# Intake



## GeekyPunk (Jun 6, 2006)

I was wondering what a good intake for my 02 2.5S Altima would be. I don't make to much money and the most I would pay would be around $300. I was looking at the Injen Cold Air Intakes because I heard they where good but I want to know if there is something better for an Altima out there. Thanks :fluffy:


----------



## cdmorenot (Dec 22, 2005)

My first intake was a polished injen one.. loved it .. someone suggested the nismo one.. had it for less than a month put it up on ebay .. and got my injen back.. but this time black.. i love injen.. wouldn't change it for anything... unless i go turbo.. the only thing with the injen is you dont have a bypass to prevent hydrolock so.. you gotta be mad careful not to submerge.. but for splashing theres the hydrashield .. its like a pre filter.. anyway.. i love that injen sound..


----------



## WATSON1 (Jul 9, 2005)

I went with the Nismo and loved it. It does have the water bypass, as well as AEM. Never heard anything bad about Injen, just never got to getting one...


----------



## cdmorenot (Dec 22, 2005)

oh and the nismo one i got cause of watson lol... great intake too.... and you have the piece of mind of the water bypass.. just didn't like the nismo sound.. 

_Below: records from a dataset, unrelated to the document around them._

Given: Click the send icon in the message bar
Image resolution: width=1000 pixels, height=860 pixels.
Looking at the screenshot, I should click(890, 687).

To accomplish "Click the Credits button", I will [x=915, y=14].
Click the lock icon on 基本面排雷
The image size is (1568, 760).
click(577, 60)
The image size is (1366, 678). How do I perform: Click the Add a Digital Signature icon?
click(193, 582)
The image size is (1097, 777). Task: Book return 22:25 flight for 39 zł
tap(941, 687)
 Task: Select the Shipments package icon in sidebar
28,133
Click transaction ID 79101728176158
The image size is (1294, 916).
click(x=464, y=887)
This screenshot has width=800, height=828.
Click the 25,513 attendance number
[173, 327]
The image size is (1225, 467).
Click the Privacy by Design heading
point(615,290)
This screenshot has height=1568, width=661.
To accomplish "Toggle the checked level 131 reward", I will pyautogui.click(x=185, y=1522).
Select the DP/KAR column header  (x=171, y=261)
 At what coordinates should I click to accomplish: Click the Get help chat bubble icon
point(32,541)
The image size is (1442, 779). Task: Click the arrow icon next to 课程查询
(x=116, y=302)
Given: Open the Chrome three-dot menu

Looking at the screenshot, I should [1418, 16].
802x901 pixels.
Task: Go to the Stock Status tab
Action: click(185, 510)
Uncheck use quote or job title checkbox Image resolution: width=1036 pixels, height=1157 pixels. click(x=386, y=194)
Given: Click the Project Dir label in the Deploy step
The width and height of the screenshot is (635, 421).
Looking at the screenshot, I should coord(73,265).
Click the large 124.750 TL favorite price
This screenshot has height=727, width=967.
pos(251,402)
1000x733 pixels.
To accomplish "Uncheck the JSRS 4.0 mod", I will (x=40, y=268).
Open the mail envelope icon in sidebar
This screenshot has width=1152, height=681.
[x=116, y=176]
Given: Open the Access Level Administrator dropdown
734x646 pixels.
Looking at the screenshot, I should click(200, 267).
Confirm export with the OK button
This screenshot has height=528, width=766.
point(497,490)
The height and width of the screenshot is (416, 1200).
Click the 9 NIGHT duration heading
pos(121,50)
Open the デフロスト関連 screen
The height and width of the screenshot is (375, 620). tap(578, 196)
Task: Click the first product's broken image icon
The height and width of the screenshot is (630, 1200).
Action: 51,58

if you dont want to have limitations when it comes to your car .ie driving it in bad weather or driving through flooded streets go for the nismo one... cause with the injen you stay home to prevent hydrolock lol.. if you dont mind staying on high grounds when its flooded go for injen. if you want to drive it whenever, wherever... nismo


----------



## GeekyPunk (Jun 6, 2006)

I heard there is a bypass you can buy for the injen one. I don't know if its true or not though..


----------



## cdmorenot (Dec 22, 2005)

not that i know of. there is a shield but its just this pre filter looking sleeve thing that you wrap the filter with...


----------



## eyesack (Feb 22, 2006)

cdmorenot said:


> cause with the injen you stay home to prevent hydrolock lol..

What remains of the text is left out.